Just to address a point not covered by kaya3's answer....

Why people often say a hash table insertion, lookup or erase is a O(1) operation.

For many real-world applications of hash tables, the typical length of keys doesn't tend to grow regardless of how many keys you're storing. For example, if you made a hash set to store the names in a telephone book, the average name length for the first 100 people is probably very close to the average length for absolutely everyone. For that reason, the time spent to look for a name is no worse when you have a set of ten million names, versus that initial 100 (this kind of analysis normally ignores the performance impact of CPU cache sizes, and RAM vs disk speeds if your program starts swapping). You can reason about the program without thinking about the length of the names: e.g. inserting a million names is likely to take roughly a thousand times longer than inserting a thousand.

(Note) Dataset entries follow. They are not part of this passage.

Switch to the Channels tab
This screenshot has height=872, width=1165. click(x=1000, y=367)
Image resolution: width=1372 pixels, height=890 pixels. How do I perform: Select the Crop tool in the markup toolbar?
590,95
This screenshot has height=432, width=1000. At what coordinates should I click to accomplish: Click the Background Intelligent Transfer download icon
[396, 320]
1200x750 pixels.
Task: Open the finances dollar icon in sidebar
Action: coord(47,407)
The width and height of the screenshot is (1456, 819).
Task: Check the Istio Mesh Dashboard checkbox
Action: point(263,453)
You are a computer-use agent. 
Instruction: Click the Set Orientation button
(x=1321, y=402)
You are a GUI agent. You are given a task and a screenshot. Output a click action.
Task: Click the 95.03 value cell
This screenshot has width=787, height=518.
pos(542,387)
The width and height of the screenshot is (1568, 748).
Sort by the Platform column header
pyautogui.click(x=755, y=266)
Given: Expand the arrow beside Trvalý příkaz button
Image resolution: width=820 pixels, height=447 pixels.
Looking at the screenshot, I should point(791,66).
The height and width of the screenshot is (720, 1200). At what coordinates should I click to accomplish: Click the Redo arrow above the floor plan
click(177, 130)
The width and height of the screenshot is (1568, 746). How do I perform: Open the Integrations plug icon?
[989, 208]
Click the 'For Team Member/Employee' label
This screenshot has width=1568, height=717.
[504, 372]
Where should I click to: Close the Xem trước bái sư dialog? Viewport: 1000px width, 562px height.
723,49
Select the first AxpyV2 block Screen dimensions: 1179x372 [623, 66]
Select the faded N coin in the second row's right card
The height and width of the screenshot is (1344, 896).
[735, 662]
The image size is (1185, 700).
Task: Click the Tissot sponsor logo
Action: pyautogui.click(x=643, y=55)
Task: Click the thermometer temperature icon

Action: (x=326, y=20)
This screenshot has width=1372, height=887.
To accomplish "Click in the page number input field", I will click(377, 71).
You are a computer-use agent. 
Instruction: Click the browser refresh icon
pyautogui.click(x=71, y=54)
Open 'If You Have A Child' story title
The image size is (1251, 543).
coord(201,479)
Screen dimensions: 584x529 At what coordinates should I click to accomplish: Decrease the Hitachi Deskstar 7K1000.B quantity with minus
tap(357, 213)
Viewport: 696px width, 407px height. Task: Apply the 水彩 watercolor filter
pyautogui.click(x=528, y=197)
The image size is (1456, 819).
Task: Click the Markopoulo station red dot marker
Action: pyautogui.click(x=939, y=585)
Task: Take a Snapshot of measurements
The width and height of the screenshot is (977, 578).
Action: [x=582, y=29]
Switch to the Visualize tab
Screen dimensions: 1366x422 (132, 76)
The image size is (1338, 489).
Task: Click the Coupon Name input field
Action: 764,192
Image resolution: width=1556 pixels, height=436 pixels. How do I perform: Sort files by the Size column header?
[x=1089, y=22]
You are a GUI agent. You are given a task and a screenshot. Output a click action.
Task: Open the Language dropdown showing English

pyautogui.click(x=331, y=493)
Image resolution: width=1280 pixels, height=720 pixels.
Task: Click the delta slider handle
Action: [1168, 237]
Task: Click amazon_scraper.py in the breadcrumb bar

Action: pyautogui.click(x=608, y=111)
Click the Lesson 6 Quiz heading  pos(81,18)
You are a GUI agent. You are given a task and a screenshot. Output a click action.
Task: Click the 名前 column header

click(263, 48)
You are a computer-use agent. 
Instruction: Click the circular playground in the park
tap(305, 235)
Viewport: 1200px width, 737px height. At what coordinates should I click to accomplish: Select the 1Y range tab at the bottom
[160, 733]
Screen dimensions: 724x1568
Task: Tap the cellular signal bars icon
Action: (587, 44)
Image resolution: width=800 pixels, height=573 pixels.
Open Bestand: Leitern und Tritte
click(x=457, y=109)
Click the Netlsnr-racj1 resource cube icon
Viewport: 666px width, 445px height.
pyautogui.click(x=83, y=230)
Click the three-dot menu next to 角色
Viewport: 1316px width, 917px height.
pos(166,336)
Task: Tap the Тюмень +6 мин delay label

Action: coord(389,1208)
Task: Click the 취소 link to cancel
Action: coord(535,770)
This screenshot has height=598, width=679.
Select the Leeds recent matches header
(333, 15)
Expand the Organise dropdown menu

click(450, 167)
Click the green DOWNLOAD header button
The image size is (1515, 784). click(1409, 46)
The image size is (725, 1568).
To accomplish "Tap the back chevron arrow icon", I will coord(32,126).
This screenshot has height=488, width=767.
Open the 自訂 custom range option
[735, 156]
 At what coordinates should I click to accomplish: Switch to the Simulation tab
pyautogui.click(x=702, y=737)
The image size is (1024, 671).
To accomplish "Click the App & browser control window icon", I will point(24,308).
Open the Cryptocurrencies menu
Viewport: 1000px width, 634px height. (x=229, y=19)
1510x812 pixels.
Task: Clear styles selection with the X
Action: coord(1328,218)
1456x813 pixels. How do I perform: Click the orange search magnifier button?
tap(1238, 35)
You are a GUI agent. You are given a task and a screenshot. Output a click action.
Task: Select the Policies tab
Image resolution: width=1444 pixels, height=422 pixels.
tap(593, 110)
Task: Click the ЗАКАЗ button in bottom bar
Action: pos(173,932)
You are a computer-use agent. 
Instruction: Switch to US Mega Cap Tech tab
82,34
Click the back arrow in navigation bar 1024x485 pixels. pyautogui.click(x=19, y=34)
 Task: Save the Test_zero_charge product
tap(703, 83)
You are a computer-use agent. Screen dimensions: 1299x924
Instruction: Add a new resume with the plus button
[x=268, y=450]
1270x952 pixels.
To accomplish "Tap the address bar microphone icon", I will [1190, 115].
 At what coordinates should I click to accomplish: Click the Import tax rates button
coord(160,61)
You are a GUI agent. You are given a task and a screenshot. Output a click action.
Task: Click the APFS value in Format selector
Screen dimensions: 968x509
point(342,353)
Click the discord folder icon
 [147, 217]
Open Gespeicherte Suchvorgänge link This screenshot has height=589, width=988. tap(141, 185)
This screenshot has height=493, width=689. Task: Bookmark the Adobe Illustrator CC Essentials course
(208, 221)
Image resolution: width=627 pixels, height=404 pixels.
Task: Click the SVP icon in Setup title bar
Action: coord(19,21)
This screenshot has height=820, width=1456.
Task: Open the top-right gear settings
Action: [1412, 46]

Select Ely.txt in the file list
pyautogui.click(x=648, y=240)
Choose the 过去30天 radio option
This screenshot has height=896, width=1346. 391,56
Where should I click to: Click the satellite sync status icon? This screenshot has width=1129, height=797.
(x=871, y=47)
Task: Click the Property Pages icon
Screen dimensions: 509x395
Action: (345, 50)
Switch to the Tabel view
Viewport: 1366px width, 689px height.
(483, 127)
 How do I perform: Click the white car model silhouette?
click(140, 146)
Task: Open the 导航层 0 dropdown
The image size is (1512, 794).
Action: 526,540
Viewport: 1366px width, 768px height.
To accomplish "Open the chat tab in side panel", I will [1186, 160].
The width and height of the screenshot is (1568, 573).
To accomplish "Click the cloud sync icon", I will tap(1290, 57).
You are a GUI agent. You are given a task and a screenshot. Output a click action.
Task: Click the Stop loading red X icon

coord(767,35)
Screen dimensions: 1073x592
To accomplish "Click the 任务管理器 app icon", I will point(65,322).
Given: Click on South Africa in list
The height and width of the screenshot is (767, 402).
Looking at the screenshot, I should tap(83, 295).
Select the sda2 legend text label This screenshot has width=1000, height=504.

Other times, an application has a hash tables where the key may vary significantly. Imagine say a hash set where the keys are binary data encoding videos: one data set is old Standard Definition 24fps video clips, while another is 8k UHD 60fps movies. The time taken to insert these sets of keys won't simply be in the ratio of the numbers of such keys, because there's vastly different amounts of work involved in key hashing and comparison. In this case - if you want to reason about insertion time for different sized keys, a big-O performance analysis would be useless without a related factor. You could still describe the relative performance for data sets with similar sized keys considering only the normal hash table performance characteristics. When key hashing times could become a problem, you may well want to consider whether your application design is still a good idea, or whether e.g. you could have used a set of say filenames instead of the raw video data.